Aufgaben:
(1) Welches Rentenalter für Frauen sah laut dem Text zur AHV-Reform die im ersten Anlauf gescheiterte 11. Revision vor?
(2) Schreib den Text zur AHV-Reform nach seinem letzten Satz weiter.

##### Textauszug #####

Erstens: Die Generierung zusätzlicher Einnahmen im Rahmen des bestehenden Systems.

Zweitens: Der Leistungsabbau im Rahmen des bestehenden Systems.

Drittens: Die Verbesserung der Leistungsfähigkeit durch eine Systemänderung.

Mehreinnahmen ergäben sich bei einer Erhöhung der AHV-Beiträge, durch einen Zuschlag auf die Einkommenssteuer, durch zusätzliche Mehrwertsteuerprozente, durch einen grösseren Anteil aus allgemeinen Steuermitteln oder gar durch die Einführung einer neuen zweckgebundenen Steuer. Weitere Finanzierungsvorschläge basieren auf dem Erlös aus Lenkungsabgaben (Stauabgabe, road pricing) oder aus dem Verkauf der Goldreserven und anderen Nationalbankgewinnen. Ausserdem wird auch über ein Lebensarbeitszeitmodell diskutiert, bei dem die Beitragspflicht an eine feste Dauer, z.B. 44 Jahre, gebunden wäre.

Ein Leistungsabbau wurde anlässlich der letzten AHV-Revisionen diskutiert. In der im ersten Anlauf gescheiterten 11. Revision war beispielsweise vorgesehen, das Rentenalter für die Frauen zu erhöhen (65 Jahre ab 2009), die Renten für Witwen zu kürzen und teilweise abzuschaffen sowie die Referenzperiode für die Anpassung der Renten an die Preisentwicklung auf drei statt zwei Jahre zu strecken. Im Hinblick auf die zwölfte AHV-Revision ist bereits die Rede davon, das Rentenalter im Jahre 2015 auf 66 und zehn Jahre später auf 67 zu erhöhen.

Diesen zwei klassischen AHV-Reform-Vorschlägen ist gemeinsam, dass sie das geltende Sy-stem grundsätzlich nicht in Frage stellen. Zwei aus ordnungspolitischer Sicht höchst problematische Systemmängel bleiben dabei bestehen: die Vermischung zwischen den sozialpolitischen Zielen der Altersvorsorge (Vorsorgeziel) und der sozialen Absicherung (Fürsorgeziel) bei der Wahl und Umsetzung der politischen Massnahmen, sowie die Vernachlässigung der versicherungstechnischen Wechselwirkung zwischen der Leistungsseite und der Finanzierungsseite der AHV.

##### Erfasste Daten #####

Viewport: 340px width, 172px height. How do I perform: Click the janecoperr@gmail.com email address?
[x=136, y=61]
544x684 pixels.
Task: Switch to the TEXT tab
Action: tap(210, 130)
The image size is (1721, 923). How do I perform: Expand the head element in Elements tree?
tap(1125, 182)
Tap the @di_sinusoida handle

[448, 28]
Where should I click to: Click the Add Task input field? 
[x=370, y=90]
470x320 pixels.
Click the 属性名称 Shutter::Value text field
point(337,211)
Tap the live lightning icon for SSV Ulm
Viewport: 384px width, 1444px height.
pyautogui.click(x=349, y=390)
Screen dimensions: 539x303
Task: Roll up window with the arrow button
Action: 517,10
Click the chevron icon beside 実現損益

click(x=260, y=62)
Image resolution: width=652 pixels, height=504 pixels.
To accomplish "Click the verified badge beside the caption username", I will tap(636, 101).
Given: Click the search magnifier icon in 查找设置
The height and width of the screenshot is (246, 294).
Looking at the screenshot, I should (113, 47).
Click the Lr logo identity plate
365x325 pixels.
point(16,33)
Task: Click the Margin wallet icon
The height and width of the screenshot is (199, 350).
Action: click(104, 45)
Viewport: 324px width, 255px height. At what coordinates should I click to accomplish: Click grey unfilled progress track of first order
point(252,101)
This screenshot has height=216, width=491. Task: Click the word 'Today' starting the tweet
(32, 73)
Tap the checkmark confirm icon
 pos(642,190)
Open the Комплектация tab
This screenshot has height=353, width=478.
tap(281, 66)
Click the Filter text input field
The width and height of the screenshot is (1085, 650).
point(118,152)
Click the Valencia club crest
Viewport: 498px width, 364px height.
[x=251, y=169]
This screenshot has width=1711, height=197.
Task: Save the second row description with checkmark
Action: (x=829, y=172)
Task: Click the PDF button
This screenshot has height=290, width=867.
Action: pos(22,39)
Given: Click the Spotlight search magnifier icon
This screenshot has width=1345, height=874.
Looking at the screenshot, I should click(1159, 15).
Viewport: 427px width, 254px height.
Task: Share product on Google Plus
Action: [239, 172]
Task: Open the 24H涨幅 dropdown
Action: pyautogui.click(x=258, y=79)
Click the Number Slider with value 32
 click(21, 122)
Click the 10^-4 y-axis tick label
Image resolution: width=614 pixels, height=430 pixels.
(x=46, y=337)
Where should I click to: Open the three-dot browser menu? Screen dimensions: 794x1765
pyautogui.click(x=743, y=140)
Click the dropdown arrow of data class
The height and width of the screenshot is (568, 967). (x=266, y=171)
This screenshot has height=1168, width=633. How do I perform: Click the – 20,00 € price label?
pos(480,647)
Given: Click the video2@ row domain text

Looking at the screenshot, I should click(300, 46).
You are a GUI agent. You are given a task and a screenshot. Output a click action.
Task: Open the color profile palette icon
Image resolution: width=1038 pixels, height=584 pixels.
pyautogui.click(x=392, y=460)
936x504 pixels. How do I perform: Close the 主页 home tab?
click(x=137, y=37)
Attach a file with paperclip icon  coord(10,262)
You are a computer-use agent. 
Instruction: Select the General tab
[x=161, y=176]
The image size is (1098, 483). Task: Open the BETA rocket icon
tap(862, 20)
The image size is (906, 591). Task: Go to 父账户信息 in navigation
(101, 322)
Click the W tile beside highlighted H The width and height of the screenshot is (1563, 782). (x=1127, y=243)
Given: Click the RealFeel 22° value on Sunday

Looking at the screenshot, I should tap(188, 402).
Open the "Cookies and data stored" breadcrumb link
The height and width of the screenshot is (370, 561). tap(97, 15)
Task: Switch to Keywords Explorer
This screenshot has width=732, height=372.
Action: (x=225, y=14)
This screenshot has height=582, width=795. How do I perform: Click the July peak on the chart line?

#####

Lösungen:
(1) 65 Jahre ab 2009.

(2)
Als Alternative zu den beiden bisher erwähnten Stossrichtungen, die auf eine Fortschreibung des bisherigen Systems hinauslaufen, wäre als drittes eine grundlegende Systemänderung zu prüfen. Dabei ginge es darum, das Potential an ordnungspolitischen Gestaltungsmöglichkeiten voll auszuschöpfen, damit der Verfassungsauftrag einer minimalen Vorsorge und Fürsorge erfüllt werden kann, bzw. überhaupt wieder erfüllbar wird.

Die AHV kombiniert drei Gestaltungsprinzipien der sozialen Sicherung: das Versicherungsprinzip, das Fürsorgeprinzip und das Versorgungsprinzip. Sie ist keine Versicherung im klassischen Sinn, bei der nach dem Äquivalenzprinzip einmalige Kosten eines unberechenbaren versicherten Ereignisses durch regelmässige Prämien finanziert werden, die das gemeinsame Risiko, die Verwaltungskosten und eine Gewinnmarge abdecken. Sie entspricht auch nicht dem klassischen Fürsorgeprinzip, bei dem die staatlichen Leistungen aufgrund einer konkreten Bedarfssituation aus allgemeinen Steuermitteln erfolgen.

Die AHV funktioniert faktisch nach dem Versorgungsprinzip. Damit ist eine standardisierte staatliche Leistung gemeint, die nur an das Eintreffen eines Ereignisses anknüpft, das durch die betroffene Person nicht verschuldet ist. Das Erreichen des Rentenalters löst automatisch die Altersrente aus und der Todesfall des Gatten die Witwen- und Waisenrente. Der Leistungsumfang nimmt bewusst nicht auf die individuelle Lage des Leistungsempfängers Rücksicht. Die AHV ist auch nicht als subsidiäre Sozialhilfe angelegt, da alle in der Schweiz erwerbstätigen Personen mit 64 bzw. 65 unmittelbar anspruchsberechtigt sind. Eine Ausnahme bildet die Hilflosenentschädigung der AHV, die nur fallweise gewährt wird, jedoch finanziell nicht ins Gewicht fällt.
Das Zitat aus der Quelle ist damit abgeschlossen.